» **Supplied material**
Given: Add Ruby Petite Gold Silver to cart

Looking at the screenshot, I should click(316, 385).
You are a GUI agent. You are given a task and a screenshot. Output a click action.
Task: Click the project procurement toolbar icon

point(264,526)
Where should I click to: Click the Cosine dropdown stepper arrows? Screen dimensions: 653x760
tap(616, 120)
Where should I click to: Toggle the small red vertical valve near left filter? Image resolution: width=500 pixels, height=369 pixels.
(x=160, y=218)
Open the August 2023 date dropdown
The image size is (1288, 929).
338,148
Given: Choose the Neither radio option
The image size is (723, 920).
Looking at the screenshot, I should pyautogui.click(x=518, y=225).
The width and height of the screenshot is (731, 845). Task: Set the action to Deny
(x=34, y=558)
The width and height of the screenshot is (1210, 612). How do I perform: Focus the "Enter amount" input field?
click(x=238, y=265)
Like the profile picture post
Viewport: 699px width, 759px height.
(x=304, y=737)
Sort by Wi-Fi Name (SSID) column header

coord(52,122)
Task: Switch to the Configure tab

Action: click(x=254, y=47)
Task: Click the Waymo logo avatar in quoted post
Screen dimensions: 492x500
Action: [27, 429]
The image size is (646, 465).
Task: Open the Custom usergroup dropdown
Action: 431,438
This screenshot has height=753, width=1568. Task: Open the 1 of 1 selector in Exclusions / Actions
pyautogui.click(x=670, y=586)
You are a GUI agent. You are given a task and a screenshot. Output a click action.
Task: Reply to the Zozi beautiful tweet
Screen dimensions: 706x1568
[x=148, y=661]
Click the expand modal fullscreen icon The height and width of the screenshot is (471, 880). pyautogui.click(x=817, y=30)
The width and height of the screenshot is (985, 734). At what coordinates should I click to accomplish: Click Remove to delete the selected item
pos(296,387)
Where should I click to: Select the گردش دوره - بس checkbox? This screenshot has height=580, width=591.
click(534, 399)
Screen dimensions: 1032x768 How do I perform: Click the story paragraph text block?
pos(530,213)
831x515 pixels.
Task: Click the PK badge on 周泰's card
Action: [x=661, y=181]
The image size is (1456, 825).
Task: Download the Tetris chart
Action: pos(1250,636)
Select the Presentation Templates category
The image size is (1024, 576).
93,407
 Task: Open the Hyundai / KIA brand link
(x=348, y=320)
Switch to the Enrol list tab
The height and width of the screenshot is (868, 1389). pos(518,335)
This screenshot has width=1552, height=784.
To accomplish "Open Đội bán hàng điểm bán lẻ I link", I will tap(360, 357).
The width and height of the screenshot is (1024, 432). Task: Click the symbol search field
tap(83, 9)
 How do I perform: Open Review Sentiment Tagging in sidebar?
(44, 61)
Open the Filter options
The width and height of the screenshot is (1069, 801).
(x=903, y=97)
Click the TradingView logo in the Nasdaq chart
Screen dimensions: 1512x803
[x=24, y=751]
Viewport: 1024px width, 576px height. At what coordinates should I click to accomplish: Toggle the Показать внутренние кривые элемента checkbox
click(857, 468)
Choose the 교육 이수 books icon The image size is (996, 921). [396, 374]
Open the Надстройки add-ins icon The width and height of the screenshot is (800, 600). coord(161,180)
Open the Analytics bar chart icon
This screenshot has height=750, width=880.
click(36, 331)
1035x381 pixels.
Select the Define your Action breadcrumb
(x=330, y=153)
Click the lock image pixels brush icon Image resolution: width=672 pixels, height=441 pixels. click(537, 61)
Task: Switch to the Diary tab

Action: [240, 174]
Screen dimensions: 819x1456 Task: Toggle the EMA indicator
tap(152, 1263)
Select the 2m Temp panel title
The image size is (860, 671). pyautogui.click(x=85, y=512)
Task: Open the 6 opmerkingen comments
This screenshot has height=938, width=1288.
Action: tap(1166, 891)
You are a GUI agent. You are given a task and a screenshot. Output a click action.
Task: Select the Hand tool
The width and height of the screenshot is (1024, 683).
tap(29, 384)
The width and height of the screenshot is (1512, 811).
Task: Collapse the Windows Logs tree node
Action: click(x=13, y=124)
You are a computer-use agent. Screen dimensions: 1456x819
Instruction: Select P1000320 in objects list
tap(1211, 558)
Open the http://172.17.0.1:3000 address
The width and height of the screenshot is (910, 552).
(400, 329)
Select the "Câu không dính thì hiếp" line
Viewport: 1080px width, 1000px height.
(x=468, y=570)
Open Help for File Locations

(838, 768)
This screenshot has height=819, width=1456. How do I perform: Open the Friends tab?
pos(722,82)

» **Set task**
Reproduce all the records above, switching each "GUI agent" to "screen agent" and leaving everything else unchanged.

» **Response for this exercise**
Given: Add Ruby Petite Gold Silver to cart

Looking at the screenshot, I should click(316, 385).
You are a screen agent. You are given a task and a screenshot. Output a click action.
Task: Click the project procurement toolbar icon

point(264,526)
Where should I click to: Click the Cosine dropdown stepper arrows? Screen dimensions: 653x760
tap(616, 120)
Where should I click to: Toggle the small red vertical valve near left filter? Image resolution: width=500 pixels, height=369 pixels.
(x=160, y=218)
Open the August 2023 date dropdown
The image size is (1288, 929).
338,148
Given: Choose the Neither radio option
The image size is (723, 920).
Looking at the screenshot, I should pyautogui.click(x=518, y=225).
The width and height of the screenshot is (731, 845). Task: Set the action to Deny
(x=34, y=558)
The width and height of the screenshot is (1210, 612). How do I perform: Focus the "Enter amount" input field?
click(x=238, y=265)
Like the profile picture post
Viewport: 699px width, 759px height.
(x=304, y=737)
Sort by Wi-Fi Name (SSID) column header

coord(52,122)
Task: Switch to the Configure tab

Action: click(x=254, y=47)
Task: Click the Waymo logo avatar in quoted post
Screen dimensions: 492x500
Action: [27, 429]
The image size is (646, 465).
Task: Open the Custom usergroup dropdown
Action: 431,438
This screenshot has height=753, width=1568. Task: Open the 1 of 1 selector in Exclusions / Actions
pyautogui.click(x=670, y=586)
You are a screen agent. You are given a task and a screenshot. Output a click action.
Task: Reply to the Zozi beautiful tweet
Screen dimensions: 706x1568
[x=148, y=661]
Click the expand modal fullscreen icon The height and width of the screenshot is (471, 880). pyautogui.click(x=817, y=30)
The width and height of the screenshot is (985, 734). At what coordinates should I click to accomplish: Click Remove to delete the selected item
pos(296,387)
Where should I click to: Select the گردش دوره - بس checkbox? This screenshot has height=580, width=591.
click(534, 399)
Screen dimensions: 1032x768 How do I perform: Click the story paragraph text block?
pos(530,213)
831x515 pixels.
Task: Click the PK badge on 周泰's card
Action: [x=661, y=181]
The image size is (1456, 825).
Task: Download the Tetris chart
Action: pos(1250,636)
Select the Presentation Templates category
The image size is (1024, 576).
93,407
 Task: Open the Hyundai / KIA brand link
(x=348, y=320)
Switch to the Enrol list tab
The height and width of the screenshot is (868, 1389). pos(518,335)
This screenshot has width=1552, height=784.
To accomplish "Open Đội bán hàng điểm bán lẻ I link", I will tap(360, 357).
The width and height of the screenshot is (1024, 432). Task: Click the symbol search field
tap(83, 9)
 How do I perform: Open Review Sentiment Tagging in sidebar?
(44, 61)
Open the Filter options
The width and height of the screenshot is (1069, 801).
(x=903, y=97)
Click the TradingView logo in the Nasdaq chart
Screen dimensions: 1512x803
[x=24, y=751]
Viewport: 1024px width, 576px height. At what coordinates should I click to accomplish: Toggle the Показать внутренние кривые элемента checkbox
click(857, 468)
Choose the 교육 이수 books icon The image size is (996, 921). [396, 374]
Open the Надстройки add-ins icon The width and height of the screenshot is (800, 600). coord(161,180)
Open the Analytics bar chart icon
This screenshot has height=750, width=880.
click(36, 331)
1035x381 pixels.
Select the Define your Action breadcrumb
(x=330, y=153)
Click the lock image pixels brush icon Image resolution: width=672 pixels, height=441 pixels. click(537, 61)
Task: Switch to the Diary tab

Action: [240, 174]
Screen dimensions: 819x1456 Task: Toggle the EMA indicator
tap(152, 1263)
Select the 2m Temp panel title
The image size is (860, 671). pyautogui.click(x=85, y=512)
Task: Open the 6 opmerkingen comments
This screenshot has height=938, width=1288.
Action: tap(1166, 891)
You are a screen agent. You are given a task and a screenshot. Output a click action.
Task: Select the Hand tool
The width and height of the screenshot is (1024, 683).
tap(29, 384)
The width and height of the screenshot is (1512, 811).
Task: Collapse the Windows Logs tree node
Action: click(x=13, y=124)
You are a computer-use agent. Screen dimensions: 1456x819
Instruction: Select P1000320 in objects list
tap(1211, 558)
Open the http://172.17.0.1:3000 address
The width and height of the screenshot is (910, 552).
(400, 329)
Select the "Câu không dính thì hiếp" line
Viewport: 1080px width, 1000px height.
(x=468, y=570)
Open Help for File Locations

(838, 768)
This screenshot has height=819, width=1456. How do I perform: Open the Friends tab?
pos(722,82)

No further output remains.